A will can be contested for a number of reasons and these are noted below.

If you have concerns surrounding a will, you may be able to bring a claim to contest its validity or ask for an interpretation or rectification.

 

On what grounds can I contest a Will?

Lack of testamentary capacity

To be valid, the person making the will must have had 'testamentary capacity'.  In other words, they must have been of sound mind when making the Will.

This means that the person making the Will must:

  • understand the fact that they are making a Will and the effect of that Will
  • have some idea of the type and value of the assets they own and are leaving in the Will
  • be aware of any persons who may reasonably expect to be left something in the Will, and
  • be free from any delusion of the mind that could cause them not to benefit those people

These requirements were established in the well-known case Banks v Goodfellow (QBD 1870), where the drafting solicitor has to satisfy themselves that a testator has capacity when preparing their Will.

Knowledge and approval is presumed where instructions were taken correctly and the Will was executed in accordance with the law.

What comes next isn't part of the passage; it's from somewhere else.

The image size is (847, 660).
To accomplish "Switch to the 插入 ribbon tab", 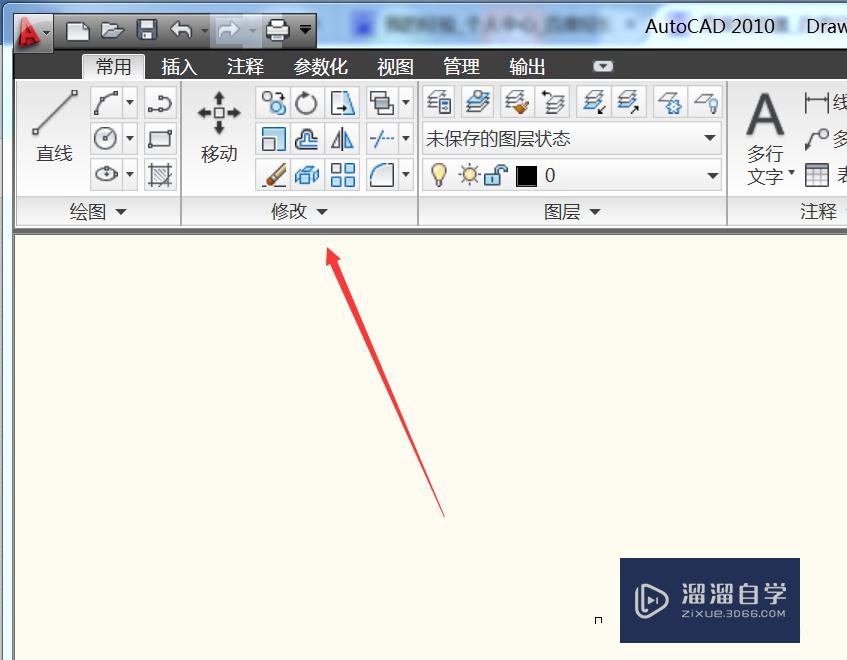I will point(178,66).
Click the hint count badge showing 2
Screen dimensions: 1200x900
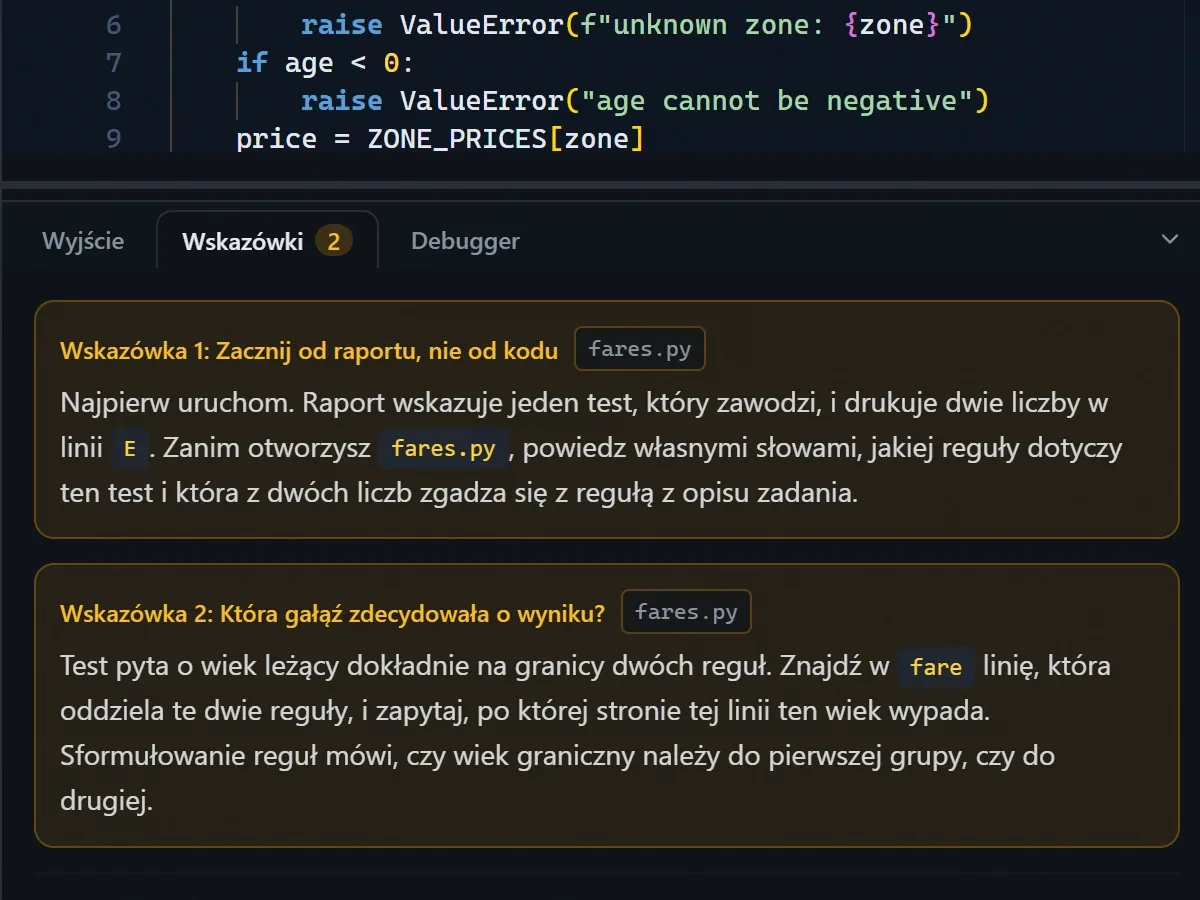[x=334, y=241]
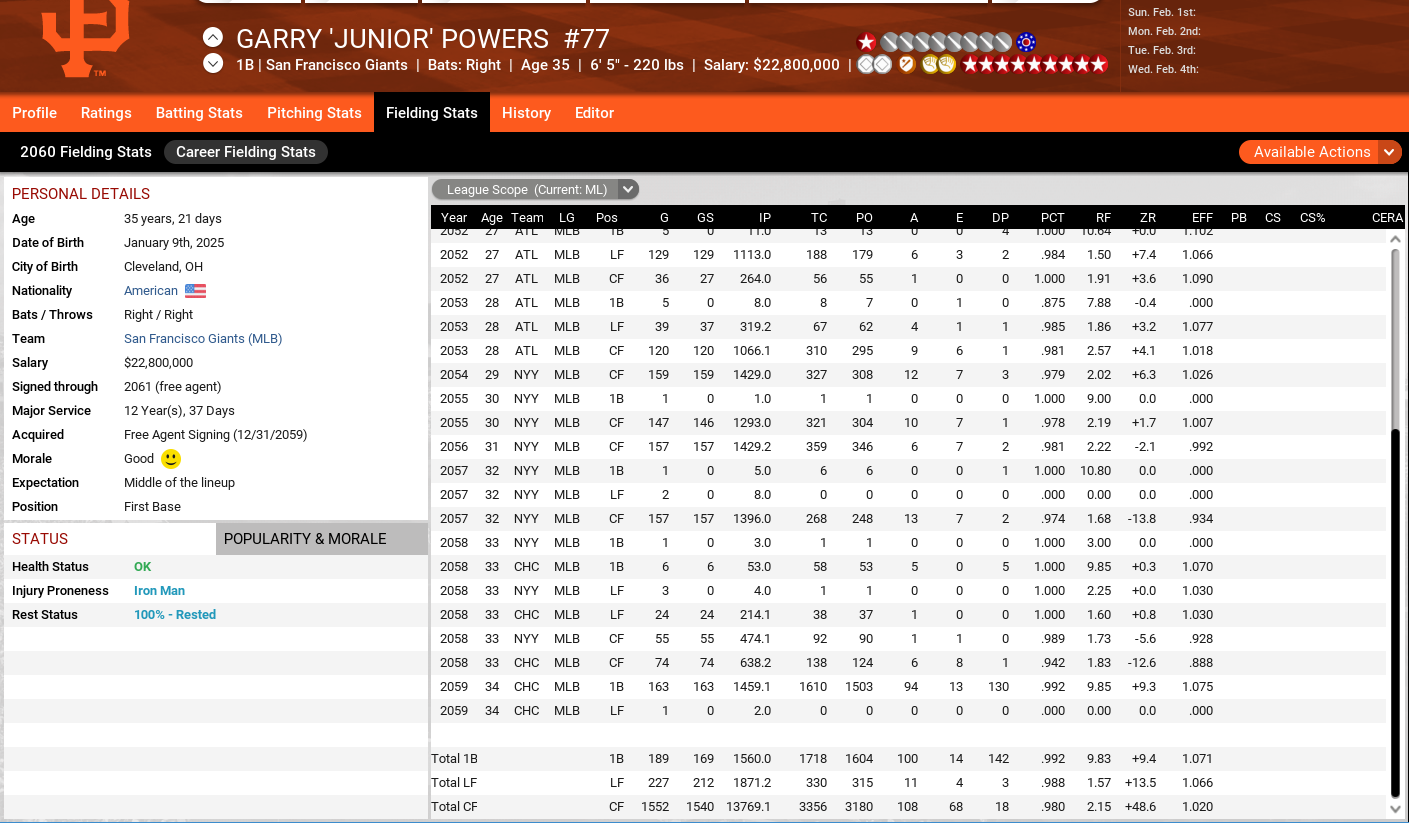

However, in certain circumstances further evidence is required to show that the testator knew and understood the contents of the Will, these include when:

  • The testator cannot speak or write
  • The testator is paralysed
  • The testator is blind or illiterate

Undue influence

This is when a person is persuaded to act in a way that they wouldn’t under usual circumstances.  This could be by removing somebody from the Will entirely or reducing what they will receive by making a gift to someone who would not usually have benefited in such a significant way.  This is often claimed where the deceased was vulnerable or easily influenced.  Someone has influenced the testator to favour themselves over others.

Fraudulent and forged wills

Clearly, fraud and forgery are criminal activities and if either can be proven in connection with a Will it will be deemed invalid.

In such cases we would instruct a handwriting expert to assess the validity of the signature on a Will.  We would also obtain statements from the witnesses and gather evidence surrounding the circumstances of the drafting and execution of the Will.

Lack of valid execution

For a Will to be valid, it must comply with the stringent requirements of the Wills Act 1837:

  • The Will must be in writing and be signed by the testator (person making the Will), or alternatively be signed by someone in their presence and at their direction
  • It must appear that the testator intended by signing the document to give effect to the Will
  • The testator’s signature must be made or acknowledged in the presence of at least two witnesses who are present at the same time
  • Each witness must either attest and sign the Will, or must acknowledge the signature in the presence of the testator (necessarily the witnesses do not in the presence of the other witness)

If a Will does not comply with these requirements, then it will be invalid.